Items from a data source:
*** Begin section ***

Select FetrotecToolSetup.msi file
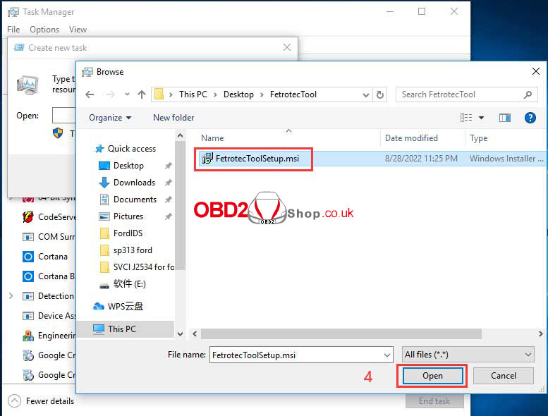 257,159
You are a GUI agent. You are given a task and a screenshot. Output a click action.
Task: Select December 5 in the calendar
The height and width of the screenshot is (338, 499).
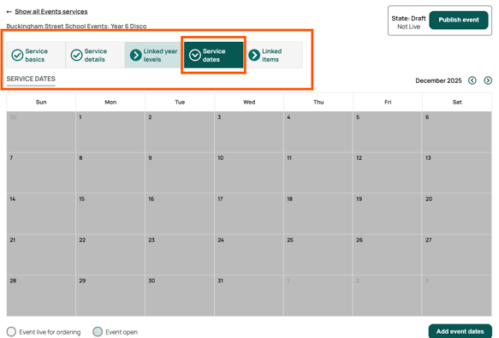[x=388, y=132]
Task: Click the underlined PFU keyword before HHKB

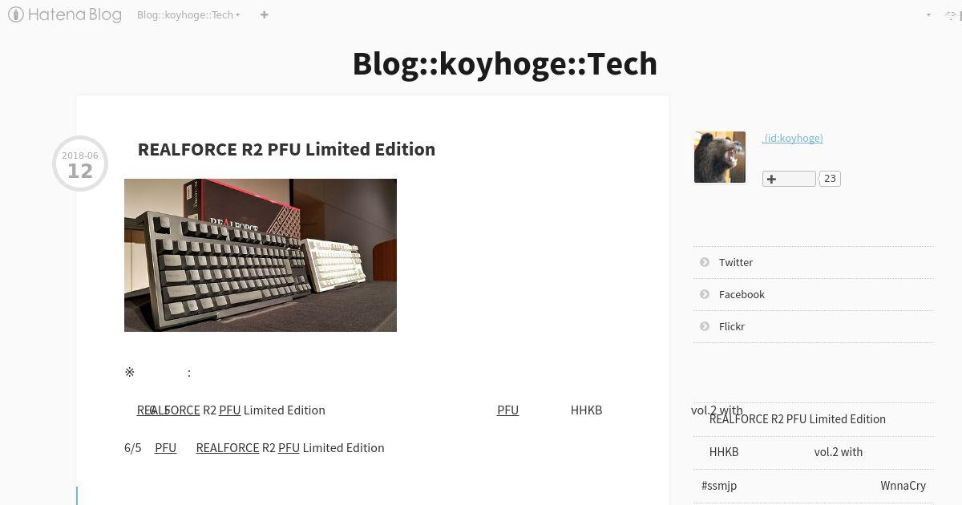Action: click(507, 410)
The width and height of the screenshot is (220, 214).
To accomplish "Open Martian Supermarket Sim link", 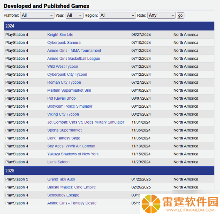I will tap(69, 90).
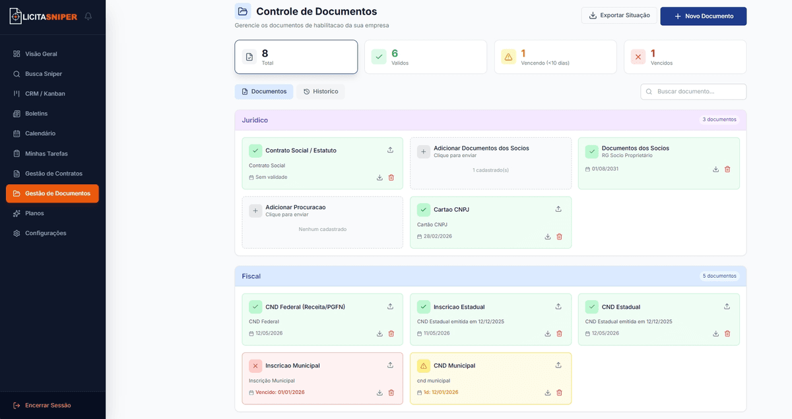Image resolution: width=792 pixels, height=419 pixels.
Task: Download the Documentos dos Socios file
Action: tap(715, 169)
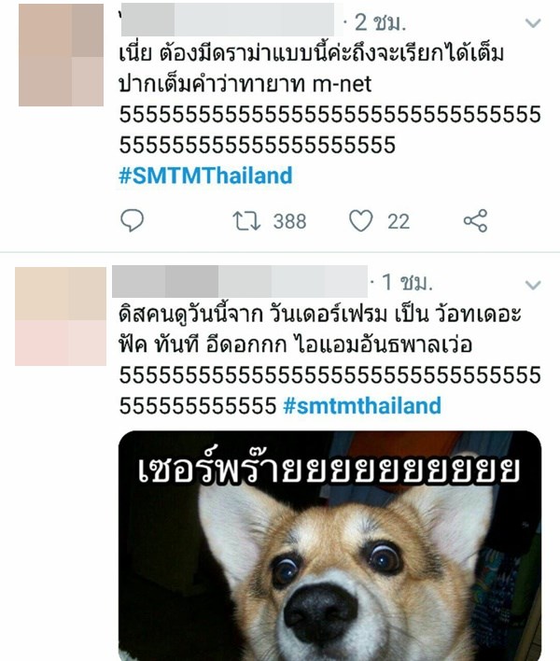The image size is (560, 661).
Task: Open the first tweet's chevron menu
Action: pos(533,22)
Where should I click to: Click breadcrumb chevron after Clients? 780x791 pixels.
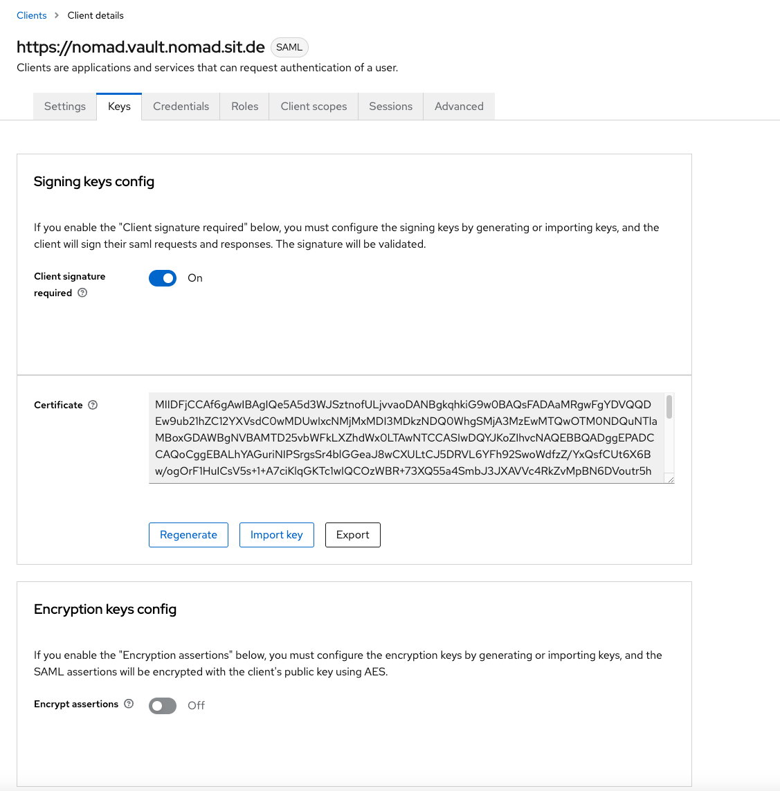(x=57, y=15)
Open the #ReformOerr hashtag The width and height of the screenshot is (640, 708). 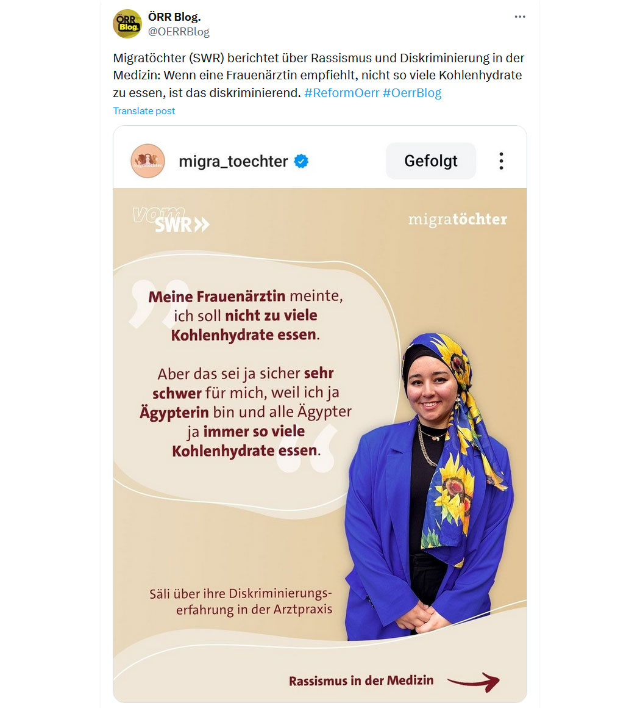tap(341, 93)
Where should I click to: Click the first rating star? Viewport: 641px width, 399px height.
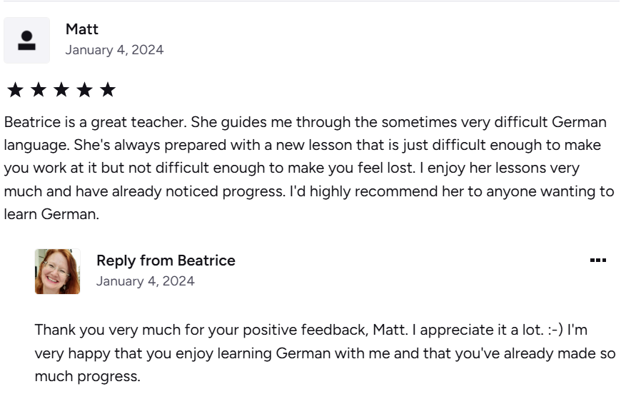pos(14,90)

*** End section ***

Problem to solve: Your task is to restate word for word the lines from the top of the data to the line containing "The width and height of the screenshot is (220, 214).", both ends included, with every picture left out.

Solution to the problem:
Select FetrotecToolSetup.msi file
 257,159
You are a GUI agent. You are given a task and a screenshot. Output a click action.
Task: Select December 5 in the calendar
The height and width of the screenshot is (338, 499).
[x=388, y=132]
Task: Click the underlined PFU keyword before HHKB

Action: click(507, 410)
The width and height of the screenshot is (220, 214).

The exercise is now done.